Rope-jumping takes coordination, skill and practice, practice, practice. But the pay-back is worth it. Here’s a teaser for you: the average 150 pound person can burn nearly 125 calories in 10 minutes of rope-jumping. That figures out to almost 780 calories per hour! (See article “Caloric Burn Table” in the Weight Control category of this blog.)
In addition to high caloric burn, rope-jumping trains our cardiovascular system in both aerobic and anaerobic modes, making rope-jumping perfect for Interval Training. And jumping trains us neurologically as well. It improves our coordination, dynamic balance, spatial body awareness and efficiency of movement.
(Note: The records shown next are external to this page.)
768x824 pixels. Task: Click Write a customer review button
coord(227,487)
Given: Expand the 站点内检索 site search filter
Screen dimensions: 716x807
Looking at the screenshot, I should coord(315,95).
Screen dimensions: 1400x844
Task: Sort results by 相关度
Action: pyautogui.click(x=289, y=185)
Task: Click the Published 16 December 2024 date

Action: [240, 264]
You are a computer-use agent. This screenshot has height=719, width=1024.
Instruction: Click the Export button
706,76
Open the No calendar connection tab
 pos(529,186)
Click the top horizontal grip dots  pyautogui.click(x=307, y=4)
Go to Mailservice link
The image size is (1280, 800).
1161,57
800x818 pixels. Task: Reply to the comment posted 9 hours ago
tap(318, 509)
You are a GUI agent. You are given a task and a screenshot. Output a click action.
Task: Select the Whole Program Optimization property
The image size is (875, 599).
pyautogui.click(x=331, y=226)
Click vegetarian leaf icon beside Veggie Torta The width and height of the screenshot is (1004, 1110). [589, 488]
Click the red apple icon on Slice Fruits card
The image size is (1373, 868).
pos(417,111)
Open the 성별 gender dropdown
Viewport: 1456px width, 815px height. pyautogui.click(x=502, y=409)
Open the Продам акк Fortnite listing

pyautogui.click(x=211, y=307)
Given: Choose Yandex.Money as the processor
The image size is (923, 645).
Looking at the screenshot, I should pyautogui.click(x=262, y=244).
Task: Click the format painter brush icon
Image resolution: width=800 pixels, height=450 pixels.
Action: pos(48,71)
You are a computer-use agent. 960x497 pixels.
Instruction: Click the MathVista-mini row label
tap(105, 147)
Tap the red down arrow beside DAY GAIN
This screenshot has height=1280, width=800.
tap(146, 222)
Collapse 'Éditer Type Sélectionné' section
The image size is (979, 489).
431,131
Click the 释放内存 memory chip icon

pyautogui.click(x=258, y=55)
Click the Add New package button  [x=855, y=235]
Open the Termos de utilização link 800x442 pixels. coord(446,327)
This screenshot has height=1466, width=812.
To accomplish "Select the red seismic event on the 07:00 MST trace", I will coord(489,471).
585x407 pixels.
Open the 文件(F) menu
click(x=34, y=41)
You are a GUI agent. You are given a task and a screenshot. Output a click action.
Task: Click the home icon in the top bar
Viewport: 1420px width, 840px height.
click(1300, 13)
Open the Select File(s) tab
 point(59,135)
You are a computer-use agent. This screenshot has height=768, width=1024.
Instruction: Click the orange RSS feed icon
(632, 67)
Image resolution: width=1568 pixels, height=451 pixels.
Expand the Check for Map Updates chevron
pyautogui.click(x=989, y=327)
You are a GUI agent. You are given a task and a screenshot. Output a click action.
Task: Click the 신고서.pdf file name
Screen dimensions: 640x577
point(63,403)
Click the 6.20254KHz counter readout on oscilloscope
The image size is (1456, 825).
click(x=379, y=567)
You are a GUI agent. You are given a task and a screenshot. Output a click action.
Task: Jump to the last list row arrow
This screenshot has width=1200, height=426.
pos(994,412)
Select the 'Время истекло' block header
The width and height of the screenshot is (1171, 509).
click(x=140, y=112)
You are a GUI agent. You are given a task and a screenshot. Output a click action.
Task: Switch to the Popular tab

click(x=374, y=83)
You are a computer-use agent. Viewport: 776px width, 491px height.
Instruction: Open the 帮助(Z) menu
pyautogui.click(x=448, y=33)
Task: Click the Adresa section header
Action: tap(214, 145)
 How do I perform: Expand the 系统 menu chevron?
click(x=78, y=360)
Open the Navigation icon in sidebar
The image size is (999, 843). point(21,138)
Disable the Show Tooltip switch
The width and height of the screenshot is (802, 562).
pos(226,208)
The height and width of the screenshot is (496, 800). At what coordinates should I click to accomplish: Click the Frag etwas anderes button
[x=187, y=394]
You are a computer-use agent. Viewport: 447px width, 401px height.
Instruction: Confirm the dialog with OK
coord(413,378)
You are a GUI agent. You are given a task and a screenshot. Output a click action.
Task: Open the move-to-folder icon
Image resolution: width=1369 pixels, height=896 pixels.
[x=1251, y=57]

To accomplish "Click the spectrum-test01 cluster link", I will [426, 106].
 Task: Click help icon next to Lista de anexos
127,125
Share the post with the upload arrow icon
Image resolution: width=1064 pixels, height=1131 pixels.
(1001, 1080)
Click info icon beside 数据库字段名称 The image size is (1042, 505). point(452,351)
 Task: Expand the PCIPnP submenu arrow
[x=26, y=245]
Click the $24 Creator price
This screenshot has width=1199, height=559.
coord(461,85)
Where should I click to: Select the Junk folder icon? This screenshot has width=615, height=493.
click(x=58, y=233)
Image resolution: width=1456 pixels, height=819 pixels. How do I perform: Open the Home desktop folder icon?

Jumping is portable, do it indoors or out and the equipment is inexpensive. Take your rope on vacation and burn some calories in the morning to make up for the ice-cream you will want that afternoon. Use jumping for your warm-up before your strength routine or to keep your heart rate elevated while waiting for your next weightlifting set.
Rope-jumping, if done properly, is not a high-impact movement. The highest jump you need to do is just high enough to clear the rope. An inch or so off the floor should do it.
Things you will need:
The Rope: several types are availiable. Look for ones that are adjustable in length. See below for figuring out the proper rope length for you. A beginner might want to start with a thicker rope which will slow the movement down allowing you to learn to coordinate your jumps to the rope swing. The other issue with ropes is the handle and connection of the rope to the handle. The handle should be light weight and comfortable in your hand. And the handles should allow the rope to rotate freely thus allowing the rope to turn with little resistance. I picked up an adjustable rope at a famous mall sporting goods store for less than $10 and it fell apart after a month. See me to buy a high quality rope for just $8.00 (my cost).
The Jumping Surface: Find a surface that provides some rebound. Wood floors or a rubber training mat are good. Avoid concrete floors.
The Shoes: Choose cross-trainers with a reinforced toe and lots of cushioning for the balls of the feet.
Space: A quickly turning rope can cause injury to a bystander. Allow about 5 feet all around you and about 2 feet of headroom. And watch out for those sprinkler heads!
Body position: Stand up-right and face straight ahead. Slightly bend your knees. Relax your shoulders. Place your arms close to your sides with forearms at waist level and at a 45-degree angle. When you turn the rope, make small circles with your wrists.
Those first few jumps can be discouraging. Heck, anytime we do something new we usually find it tougher to do than we thought it might be. Just keep a positive attitude and keep on trying. Once you built those base skills, things get better fast. Nothing will improve your ability more than practice. Jump for 2 minutes then rest for 2, then go again. Keep in mind that even the “practice” burns calories galore!
So okay then, give this a try. And later on when you get “fair” to “good” at jumping, throw on some groovy tunes and rock out!